Another thing that we wanted to test was the JavaScript code that we generate. Our current architecture consists of generated code and framework code combined. But we wanted to make sure that certain generated code patterns were tested. Therefore we added C# tests that calls our generator and executes JavaScript tests on that code, all from PhantomJS. A hacky way of testing, but it works rather well in our case. The generated code is linted with ESLint (using a different set of rules) and then loaded in PhantomJS. We insert the test code and execute them. The result is a passing or failing test.

The upside of this is that we automatically check a number of code generation patterns and know for sure that they work. The downside is that those tests are hard to debug. When we need to attach a debugger, we start PhantomJS with the debug option and connect to the right port. It works, but is far from beautifull. Lucky for us that we do not need it that much (most failing tests are solvable without attaching a debugger).

Code coverage

The last step that we took was enabling code coverage.
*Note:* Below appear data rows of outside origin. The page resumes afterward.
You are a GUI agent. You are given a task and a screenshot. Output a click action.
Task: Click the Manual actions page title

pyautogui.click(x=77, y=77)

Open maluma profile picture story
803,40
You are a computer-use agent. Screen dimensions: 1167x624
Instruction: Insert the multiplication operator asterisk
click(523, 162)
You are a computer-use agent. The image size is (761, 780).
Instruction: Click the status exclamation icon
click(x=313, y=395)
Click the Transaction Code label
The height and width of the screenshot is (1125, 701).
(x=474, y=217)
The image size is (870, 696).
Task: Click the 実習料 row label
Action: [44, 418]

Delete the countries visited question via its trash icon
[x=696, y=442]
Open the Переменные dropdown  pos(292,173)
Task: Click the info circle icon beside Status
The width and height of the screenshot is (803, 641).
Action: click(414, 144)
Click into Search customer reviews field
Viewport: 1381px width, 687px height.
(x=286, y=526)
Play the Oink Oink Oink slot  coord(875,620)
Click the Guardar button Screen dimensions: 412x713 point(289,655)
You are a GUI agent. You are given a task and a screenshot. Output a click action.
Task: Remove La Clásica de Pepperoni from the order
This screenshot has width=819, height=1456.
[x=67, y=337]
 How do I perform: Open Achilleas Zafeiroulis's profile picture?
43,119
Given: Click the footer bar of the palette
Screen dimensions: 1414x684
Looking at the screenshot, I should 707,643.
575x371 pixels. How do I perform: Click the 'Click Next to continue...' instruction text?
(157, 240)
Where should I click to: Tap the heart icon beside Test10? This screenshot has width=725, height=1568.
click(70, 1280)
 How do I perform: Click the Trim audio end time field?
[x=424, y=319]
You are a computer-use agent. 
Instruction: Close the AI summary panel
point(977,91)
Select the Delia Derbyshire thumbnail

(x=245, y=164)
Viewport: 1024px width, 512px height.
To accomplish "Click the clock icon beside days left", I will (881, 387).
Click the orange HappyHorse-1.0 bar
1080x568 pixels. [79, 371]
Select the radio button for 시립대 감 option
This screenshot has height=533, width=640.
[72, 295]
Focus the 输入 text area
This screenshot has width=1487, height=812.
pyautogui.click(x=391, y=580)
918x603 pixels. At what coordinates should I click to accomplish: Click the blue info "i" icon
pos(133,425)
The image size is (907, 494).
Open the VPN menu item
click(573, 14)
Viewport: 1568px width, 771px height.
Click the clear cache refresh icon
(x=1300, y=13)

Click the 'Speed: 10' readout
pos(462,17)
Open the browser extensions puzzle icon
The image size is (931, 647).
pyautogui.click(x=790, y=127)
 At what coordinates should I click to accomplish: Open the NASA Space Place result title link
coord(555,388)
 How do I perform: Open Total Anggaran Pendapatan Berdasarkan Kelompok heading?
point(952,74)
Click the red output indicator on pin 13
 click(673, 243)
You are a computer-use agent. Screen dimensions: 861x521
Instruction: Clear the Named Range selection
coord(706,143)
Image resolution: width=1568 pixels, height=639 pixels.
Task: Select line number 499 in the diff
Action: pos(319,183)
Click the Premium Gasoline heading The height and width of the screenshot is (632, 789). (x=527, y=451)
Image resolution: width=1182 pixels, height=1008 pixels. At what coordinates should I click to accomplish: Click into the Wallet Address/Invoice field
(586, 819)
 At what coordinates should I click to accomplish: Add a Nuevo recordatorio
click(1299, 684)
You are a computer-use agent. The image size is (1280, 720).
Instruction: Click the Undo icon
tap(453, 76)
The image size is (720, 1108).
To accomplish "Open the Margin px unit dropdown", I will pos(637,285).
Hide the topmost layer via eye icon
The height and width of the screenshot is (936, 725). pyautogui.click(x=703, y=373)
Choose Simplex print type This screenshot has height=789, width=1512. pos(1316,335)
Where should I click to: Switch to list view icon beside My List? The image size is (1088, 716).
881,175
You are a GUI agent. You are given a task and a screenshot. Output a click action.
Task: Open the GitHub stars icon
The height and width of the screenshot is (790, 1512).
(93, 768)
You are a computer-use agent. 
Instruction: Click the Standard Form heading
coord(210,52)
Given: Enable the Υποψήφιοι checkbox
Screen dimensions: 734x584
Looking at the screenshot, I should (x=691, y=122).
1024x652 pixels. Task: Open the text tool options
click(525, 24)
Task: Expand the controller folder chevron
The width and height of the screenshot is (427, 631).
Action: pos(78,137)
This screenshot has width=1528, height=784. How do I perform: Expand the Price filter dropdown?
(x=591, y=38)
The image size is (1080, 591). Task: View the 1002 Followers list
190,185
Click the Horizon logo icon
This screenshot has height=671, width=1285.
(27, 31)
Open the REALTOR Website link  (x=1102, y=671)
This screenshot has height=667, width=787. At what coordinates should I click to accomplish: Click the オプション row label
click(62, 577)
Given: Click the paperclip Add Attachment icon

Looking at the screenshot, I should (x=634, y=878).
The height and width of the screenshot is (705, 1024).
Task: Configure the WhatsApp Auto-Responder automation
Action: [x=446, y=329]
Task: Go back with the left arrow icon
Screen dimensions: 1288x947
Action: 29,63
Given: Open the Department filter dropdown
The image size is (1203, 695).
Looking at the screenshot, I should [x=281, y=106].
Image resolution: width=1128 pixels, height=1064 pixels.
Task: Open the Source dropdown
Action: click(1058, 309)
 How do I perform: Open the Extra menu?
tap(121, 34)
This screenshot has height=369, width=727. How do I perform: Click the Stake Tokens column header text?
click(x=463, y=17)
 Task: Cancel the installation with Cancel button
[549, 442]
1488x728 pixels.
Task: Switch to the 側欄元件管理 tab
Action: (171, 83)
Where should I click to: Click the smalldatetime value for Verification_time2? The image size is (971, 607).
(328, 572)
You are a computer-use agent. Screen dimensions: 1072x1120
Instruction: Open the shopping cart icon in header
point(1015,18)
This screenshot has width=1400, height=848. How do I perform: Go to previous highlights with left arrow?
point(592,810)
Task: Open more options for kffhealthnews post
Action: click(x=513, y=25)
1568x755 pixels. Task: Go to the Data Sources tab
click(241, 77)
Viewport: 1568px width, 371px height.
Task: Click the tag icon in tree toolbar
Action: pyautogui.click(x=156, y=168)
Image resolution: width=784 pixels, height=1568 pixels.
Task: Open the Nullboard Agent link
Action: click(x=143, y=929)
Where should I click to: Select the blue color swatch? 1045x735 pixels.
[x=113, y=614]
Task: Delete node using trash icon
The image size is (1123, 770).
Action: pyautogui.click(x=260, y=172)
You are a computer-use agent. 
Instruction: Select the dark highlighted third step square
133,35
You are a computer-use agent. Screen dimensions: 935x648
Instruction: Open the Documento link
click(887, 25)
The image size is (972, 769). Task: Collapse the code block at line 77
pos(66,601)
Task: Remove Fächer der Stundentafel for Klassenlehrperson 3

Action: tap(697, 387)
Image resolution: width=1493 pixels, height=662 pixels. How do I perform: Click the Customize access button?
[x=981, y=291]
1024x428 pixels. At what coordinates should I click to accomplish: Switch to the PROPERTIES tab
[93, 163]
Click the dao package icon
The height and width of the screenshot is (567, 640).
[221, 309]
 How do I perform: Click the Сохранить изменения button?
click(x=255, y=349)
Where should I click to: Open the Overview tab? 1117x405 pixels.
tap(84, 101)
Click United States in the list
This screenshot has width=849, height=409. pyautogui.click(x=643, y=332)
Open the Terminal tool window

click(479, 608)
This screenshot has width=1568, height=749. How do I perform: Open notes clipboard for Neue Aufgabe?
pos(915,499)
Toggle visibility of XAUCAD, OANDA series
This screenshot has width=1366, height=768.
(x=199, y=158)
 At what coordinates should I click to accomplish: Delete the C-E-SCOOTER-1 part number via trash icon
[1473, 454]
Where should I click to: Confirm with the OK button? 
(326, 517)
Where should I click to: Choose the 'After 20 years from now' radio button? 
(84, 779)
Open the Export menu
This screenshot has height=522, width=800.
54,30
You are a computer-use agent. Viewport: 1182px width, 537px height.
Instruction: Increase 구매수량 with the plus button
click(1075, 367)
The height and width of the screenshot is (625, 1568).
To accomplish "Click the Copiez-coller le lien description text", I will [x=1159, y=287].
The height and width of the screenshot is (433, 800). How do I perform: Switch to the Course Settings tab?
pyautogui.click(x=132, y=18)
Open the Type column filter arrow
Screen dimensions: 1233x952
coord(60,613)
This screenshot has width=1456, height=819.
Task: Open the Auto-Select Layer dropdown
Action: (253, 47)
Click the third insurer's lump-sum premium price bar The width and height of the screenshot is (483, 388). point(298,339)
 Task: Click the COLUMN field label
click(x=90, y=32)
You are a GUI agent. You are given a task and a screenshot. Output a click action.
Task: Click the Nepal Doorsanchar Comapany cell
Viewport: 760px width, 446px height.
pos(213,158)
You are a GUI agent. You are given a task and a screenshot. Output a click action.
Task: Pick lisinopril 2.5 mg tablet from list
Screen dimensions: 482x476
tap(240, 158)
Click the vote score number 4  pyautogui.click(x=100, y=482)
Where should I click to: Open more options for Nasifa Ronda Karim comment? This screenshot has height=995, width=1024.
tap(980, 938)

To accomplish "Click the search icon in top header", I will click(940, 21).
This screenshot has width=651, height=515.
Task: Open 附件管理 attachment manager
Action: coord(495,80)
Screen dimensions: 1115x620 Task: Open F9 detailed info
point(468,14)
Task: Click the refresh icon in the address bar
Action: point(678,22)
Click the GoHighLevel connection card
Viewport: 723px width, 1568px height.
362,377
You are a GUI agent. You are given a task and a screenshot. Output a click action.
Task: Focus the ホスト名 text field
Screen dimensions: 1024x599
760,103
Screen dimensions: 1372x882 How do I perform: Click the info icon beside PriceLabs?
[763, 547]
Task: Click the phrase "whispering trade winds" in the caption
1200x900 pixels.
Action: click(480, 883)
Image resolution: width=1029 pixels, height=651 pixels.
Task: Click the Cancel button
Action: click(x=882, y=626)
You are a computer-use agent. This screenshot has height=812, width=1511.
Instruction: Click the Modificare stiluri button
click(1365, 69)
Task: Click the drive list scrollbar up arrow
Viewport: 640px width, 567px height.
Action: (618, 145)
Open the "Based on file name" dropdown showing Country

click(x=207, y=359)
The latest and greatest version of Chutzpah also has support for code coverage, through Blanket.js. It instruments every code file and returns a report of lines that were executed.

Now of course we know the downside of code coverage and that it can be misused. But the one thing that is useful, is to show you that certain code is never executed under tests. It gives some direction and level of confidence in our code. We see that it tells us something about our test level, not using code coverage would mean that we know nothing about this level except some gut feeling.

First we enabled it for our QUnit tests. That was easy. Although you need to know that the Chutzpah config file is being cached, so changing it will not always directly work. See this bug. But we had some tests failing because of timeouts. That was odd. Then we saw that it were tests that not exactly tested a unit, they loaded most of the framework. And with the framework, most of the third party libraries (with both JQuery and Handlebars). Blanket.js does not really handle those files well. So we needed to exclude those files, not that we wanted coverage on them anyway. But we hit a minor missing feature in Chutzpah, excluding files for coverage does not play well with RequireJS. We made a local fix for our situation, but I am working on a pull request to get this fixed (and filled an issue).

After that we enabled coverage in our integration tests. We altered the C# code to insert Blanket.js in the generated code, and wrote some extra code to export the coverage results to disk. By then we had tens of coverage files, all telling us something about the code coverage from their point of view. A little C# console app fixed the last hurdle: combining all that information into a single coverage report, telling us how much code we covered.

Conclusion

And now we have a nightly build. It runs all of our tests with code coverage enabled. It gives us two reports, a coverage file for the C# code, and html file for the JavaScript code. And all was well :-)

One thing is missing: the html file is in the drop folder. But we want it to be attached to the build report like the coverage file. If someone knows how to do this, I would love to hear!

Any suggestions? I love to hear them!